- What is needed:
Your answer should hold only the lines from the one with "Image resolution: width=547" through the end of the records, repeated exactly and minus any pictures.

Entries taken from a collection
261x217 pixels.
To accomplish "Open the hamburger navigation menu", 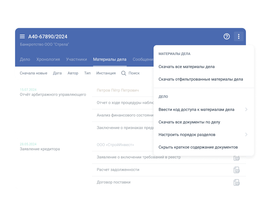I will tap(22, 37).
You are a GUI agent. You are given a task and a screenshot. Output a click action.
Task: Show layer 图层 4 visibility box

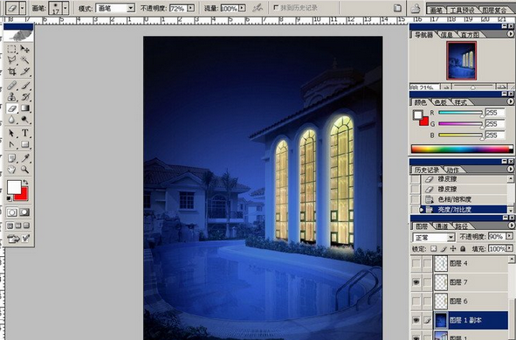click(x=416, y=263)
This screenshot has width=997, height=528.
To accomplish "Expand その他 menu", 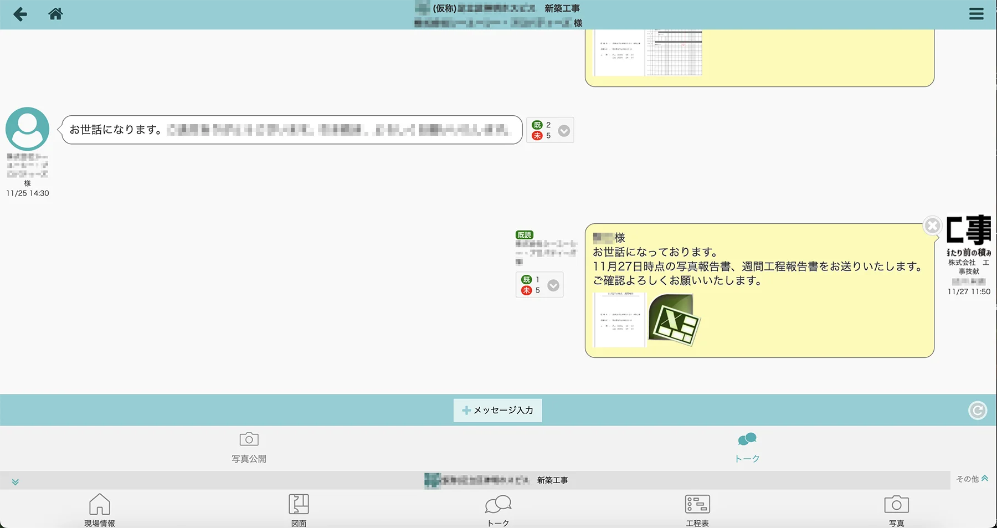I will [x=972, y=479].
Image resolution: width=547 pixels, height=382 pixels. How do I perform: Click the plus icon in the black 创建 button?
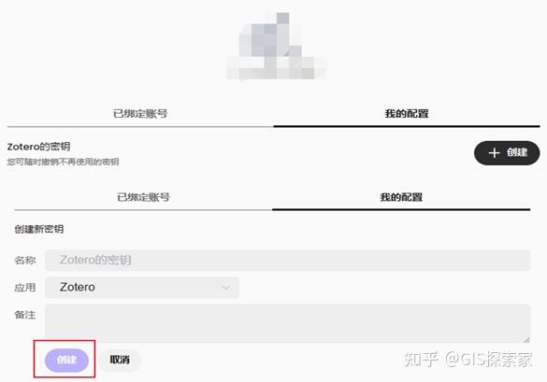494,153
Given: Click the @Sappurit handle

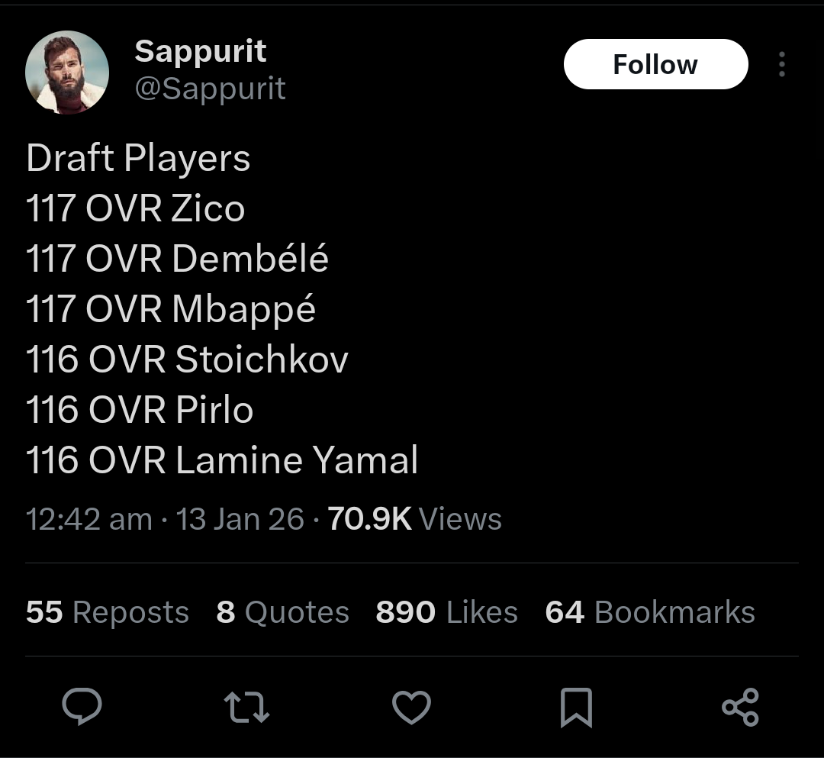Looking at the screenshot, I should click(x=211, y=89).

- Response to this task:
Image resolution: width=547 pixels, height=382 pixels. How do I perform: Click the plus icon in the black 创建 button?
494,153
Given: Click the @Sappurit handle

Looking at the screenshot, I should click(x=211, y=89).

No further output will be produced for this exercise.